И этого всего потом из памяти и сердца нельзя выжить во всю жизнь: и не надо — как редких и дорогих гостей.
А потом нас перебросили в горы. Две-три палатки, маленькие черные точки на леднике у подножия величественных массивов, — так выглядели наши полевые лагеря. Временами покой горной антарктической пустыни нарушался тарахтением вертолета или мягким гулом «Аннушки», но чаше воем ветра. Мы были один на один с Антарктидой.
Каждый погожий день начинался с полевого маршрута. Обезумевшее солнце неустанно кружило по небосводу, и невозможно было представить, что на смену этому празднику света придет долгая полярная ночь. Наши лица обветрились, погрубели. Антарктический загар не имеет ничего общего с ровным бронзовым загаром тропиков.
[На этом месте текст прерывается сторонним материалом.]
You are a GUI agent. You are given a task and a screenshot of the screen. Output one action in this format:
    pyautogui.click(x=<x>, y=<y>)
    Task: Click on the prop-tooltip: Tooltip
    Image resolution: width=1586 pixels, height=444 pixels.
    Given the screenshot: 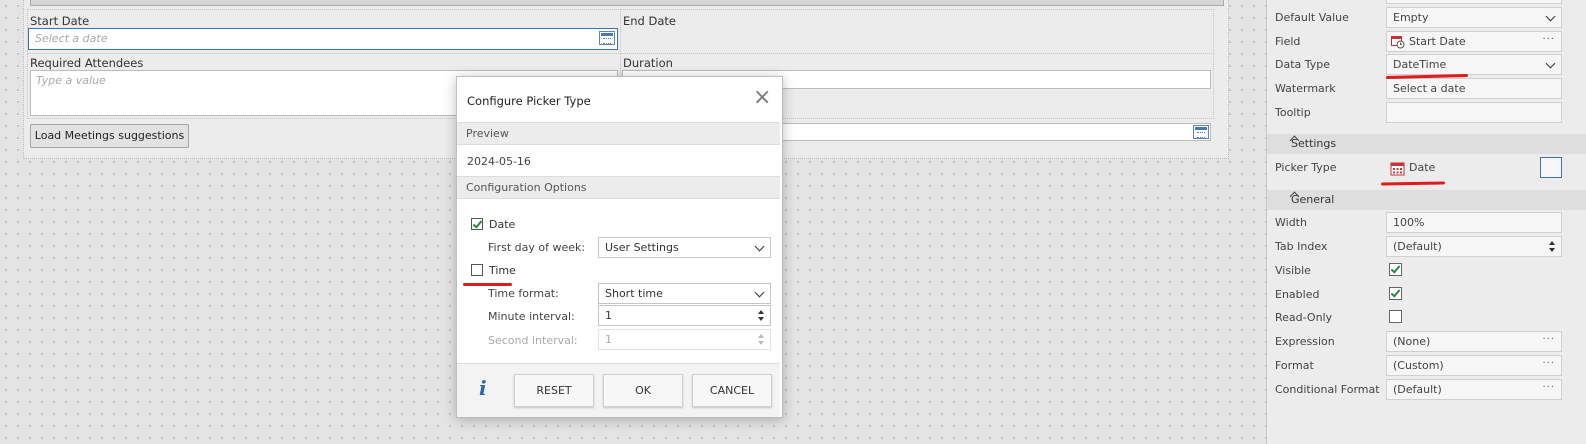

Здесь солнце обжигает, кожа краснеет и лопается, лица становятся медно-красными, носы и губы вспухают. Но мы не обращали на это внимания, торопились не упустить ни одного дня, ни одного часа.
Росли коллекции образцов, составлялись карты, устанавливались неизвестные ранее факты, рождались оригинальные концепции. Это было напряженное, всепоглощающее время полевых исследований. Новые сведения о геолого-геофизическом строении южной полярной области, ее оледенении сейчас, как никогда раньше, нужны ученым. Без этого немыслимо дальнейшее развитие многих фундаментальных представлений в науках о Земле, нельзя понять законы эволюции природной среды в масштабах всей планеты, невозможны долгосрочные прогнозы, а иной раз и конкретные практические рекомендации.
Поэтому и отправляются ежегодно экспедиции в Антарктиду, поэтому и мы оказались в далеких горах. Но антарктическое лето, когда только и возможны полевые исследования, коротко, и каждый час работы ценится на вес золота. И только когда задувает пурга, удается разобрать собранные коллекции, привести в порядок торопливые маршрутные записи, подлечить солнечные ожоги, иной раз просто подумать и поразмыслить.
Здесь, на краю света, в ослепительном антарктическом безмолвии, впечатления недавнего плавания отступают на дальний план. Наши мысли все чаще обращаются к дому, к близким и любимым. Забравшись в спальные мешки, перед сном мы еще некоторое время предаемся воспоминаниям. А вспоминается обычно самое сокровенное, самое волнующее, радостное, а иной раз и грустное. Перед моими глазами чаще всего вставали милые туманные картинки детства, домики, сады и овраги старой Воробьевки, и я вновь переживал детские радости и обиды, видел своих молодых еще родителей, давно умерших дедушек и бабушек, потонувших в волнах времени товарищей детства. В эти краткие мгновения перед глазами прокручивались, как ленты кинофильмов, самые разнообразные события минувшего. Никогда и нигде не испытывал я так остро силу воспоминаний...
Много позже, уже дома, в Москве, в суматохе быстро бегущих дней редко удавалось остановиться и оглянуться назад. Но когда удавалось, тогда вспоминалась Антарктида, бури и льды Южного океана, нескончаемое ненастье Кергелена, уединенность острова-гробницы Святой Елены, изнуряющий зной Гвинейского залива, мягкое тепло Канарских островов...
Помнится, кто-то из великих мыслителей сказал, что каждому человеку для гармоничного развития должны быть отпущены судьбой хотя бы три возможности: увидеть мир собственными глазами, испытать радость общения с друзьями, суметь насладиться талантливыми книгами. Путешествие в Антарктиду одарило всем этим сразу.
Я узнал разнообразие и неповторимость природных ландшафтов Земли, обрел верных товарищей, ибо в долгой экспедиции люди тесно сближаются, и их дружба не имеет ничего общего с поверхностными отношениями в городской повседневности. А книги? Книги тоже читались тут по-особому. Именно в экспедиции заново открыл я для себя замечательного русского писателя И. А. Гончарова и вслед за ним повторяю: «Как прекрасна жизнь, между прочим, и потому, что человек может путешествовать!»